There is no one-size-fits-all display. In fact, there are many different types of computer monitors and each one has its own set of strengths and weaknesses.
From the old CRT (Cathode Ray Tube), Plasma, OLED (Organic light-emitting diode) and to LCDs (Liquid Crystal Display) and LEDs (Light-emitting diodes). Some are more cost-effective than SSD, others are designed for gaming, and others are for work purposes. The type you choose depends on your needs and budget.
Keep reading to learn more about all the different types of computer monitors.
CRT monitors were the most common type of computer monitor before LCDs took over. They’re very bulky and heavy because they use a cathode ray tube (CRT) to display images on the screen.
They use a lot of power and generate a lot of heat that can damage your computer if it’s not properly ventilated.
The CRT is gradually being phased out due to its poor image quality compared to other types of monitors.
LCD or (Liquid Crystal Display)
LCD stands for Liquid Crystal Display and this type of technology is used in most modern-day monitors that we see today. These monitors do not use any kind of gas or other substances like the CRTs do.
Instead, they use liquid crystals to create images.
Is A Flat-Panel Display
LCDs are thin and flat so you can place them on your desk without taking up much space. This makes them ideal for use in any size office or home office setting where space is at a premium.
LCDs weigh less than CRTs because they don’t require properly functioning heavy cathode ray tubes (CRTs). Many newer models also feature built-in speakers so they don’t need separate sound systems either.
Use fluorescent backlights
Most LCDs use fluorescent backlights instead of cold cathode fluorescent lamp (CCFL) backlights as found on some older models. This gives them superior brightness and color reproduction compared to earlier generation displays
Plasma monitors are similar to LCDs except that they use plasma instead of liquid crystals to produce images on their screens.
This allows them to produce brighter colors than LCDs which means that plasma screens work great for gaming where bright colors are important for immersion purposes (such as racing games). Plasma monitors also tend to have better response times and are brighter.
Make the Largest Screens
Plasma displays make the largest screens available. They can be up to 60 inches in size, which is much larger than most LCD or LED computer monitors. The biggest LCD or LED monitor is usually only 40 inches or so unless you get one of those giant curved screens.
Plasma computer monitors are not as popular as they used to be. A few years ago, plasma screens were all the rage. However, consumers quickly realized that they were not as reliable as LCD screens and had other issues as well.
LED or Light-Emitting Diode Computer Monitor
An LED monitor is a type of computer display that uses light-emitting diodes (LEDs) to produce a picture. LED monitors are more energy-efficient than traditional LCD monitors and can be used for a wider range of applications.

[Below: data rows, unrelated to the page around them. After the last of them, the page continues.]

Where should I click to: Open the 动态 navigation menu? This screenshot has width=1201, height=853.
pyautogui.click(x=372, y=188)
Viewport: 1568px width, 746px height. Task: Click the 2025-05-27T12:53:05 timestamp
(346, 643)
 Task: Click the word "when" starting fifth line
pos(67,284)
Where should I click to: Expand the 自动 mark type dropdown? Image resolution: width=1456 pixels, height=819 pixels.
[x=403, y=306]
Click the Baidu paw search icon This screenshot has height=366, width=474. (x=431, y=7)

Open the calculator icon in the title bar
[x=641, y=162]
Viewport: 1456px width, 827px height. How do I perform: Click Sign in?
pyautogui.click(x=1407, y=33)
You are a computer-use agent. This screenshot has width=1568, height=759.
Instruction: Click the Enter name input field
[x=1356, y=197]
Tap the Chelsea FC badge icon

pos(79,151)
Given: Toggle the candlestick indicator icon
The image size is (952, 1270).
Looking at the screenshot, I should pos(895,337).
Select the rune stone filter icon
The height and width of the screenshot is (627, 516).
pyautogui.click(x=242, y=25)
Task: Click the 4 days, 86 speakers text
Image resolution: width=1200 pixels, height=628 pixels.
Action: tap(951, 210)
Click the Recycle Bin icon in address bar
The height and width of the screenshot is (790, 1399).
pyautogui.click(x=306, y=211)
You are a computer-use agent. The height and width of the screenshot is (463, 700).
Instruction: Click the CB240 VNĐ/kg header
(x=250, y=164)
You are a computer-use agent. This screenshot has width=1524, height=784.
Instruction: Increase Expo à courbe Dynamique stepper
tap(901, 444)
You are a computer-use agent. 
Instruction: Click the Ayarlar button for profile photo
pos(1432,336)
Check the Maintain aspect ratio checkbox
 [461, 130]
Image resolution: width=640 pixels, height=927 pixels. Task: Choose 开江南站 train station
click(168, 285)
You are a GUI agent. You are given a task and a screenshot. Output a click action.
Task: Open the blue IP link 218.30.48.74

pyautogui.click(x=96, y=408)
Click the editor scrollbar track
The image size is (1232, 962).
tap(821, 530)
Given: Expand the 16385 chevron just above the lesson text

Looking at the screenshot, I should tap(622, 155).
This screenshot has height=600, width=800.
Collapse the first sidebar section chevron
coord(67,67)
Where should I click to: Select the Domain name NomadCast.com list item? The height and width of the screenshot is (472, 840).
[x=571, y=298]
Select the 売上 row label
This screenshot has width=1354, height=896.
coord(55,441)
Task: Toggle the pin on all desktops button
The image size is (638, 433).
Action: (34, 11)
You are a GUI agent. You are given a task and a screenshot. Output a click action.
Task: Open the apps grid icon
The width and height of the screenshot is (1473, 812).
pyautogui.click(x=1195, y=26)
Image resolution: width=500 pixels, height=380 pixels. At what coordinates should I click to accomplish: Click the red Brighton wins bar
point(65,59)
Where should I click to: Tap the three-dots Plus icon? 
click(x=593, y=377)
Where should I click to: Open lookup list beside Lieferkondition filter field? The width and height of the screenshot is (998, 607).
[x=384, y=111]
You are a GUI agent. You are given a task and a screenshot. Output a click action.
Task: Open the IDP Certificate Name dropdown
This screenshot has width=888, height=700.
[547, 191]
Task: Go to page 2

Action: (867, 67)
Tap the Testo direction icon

They are also available in various sizes, resolutions, and prices.
An LED monitor lasts longer than a plasma monitor because it doesn’t contain any gas. Most manufacturers claim their LED backlights will last 100,000 hours or more before needing replacement; that’s about 17 years if you use your computer eight hours per day every day.
Uses Less Power
The most important thing about this kind of monitor is that it consumes less electricity but produces more light than other monitors do. So you will not have to spend extra money on electricity bills, which means you will be able to save money after installing this type of monitor in your home or office.
LED computer monitors are thinner than CRT models, making them easier to position on a desktop or mount on a wall.
OLED OR Organic light-emitting diode
An organic light-emitting diode, or OLED, is a new type of display technology.
OLEDs are made from organic materials and are used in displays for small devices such as cell phones and MP3 players, as well as larger displays for TVs and computer monitors.
Uses Self-Lighting Pixels to Create Images
OLED displays consume less power than LCDs because they don’t require backlighting as LCDs do. The light source for an OLED display is built into each individual pixel instead of an external light source illuminating multiple pixels at once as it does with an LCD
That makes them thinner and more energy-efficient than traditional LED displays. For example, the Samsung Galaxy S4 has an OLED display that’s less than 5mm thick.
The downside is that OLED monitors are still quite expensive compared to other kinds of LCD monitors but as time goes on, prices will come down and we’ll see more OLED options hitting the market.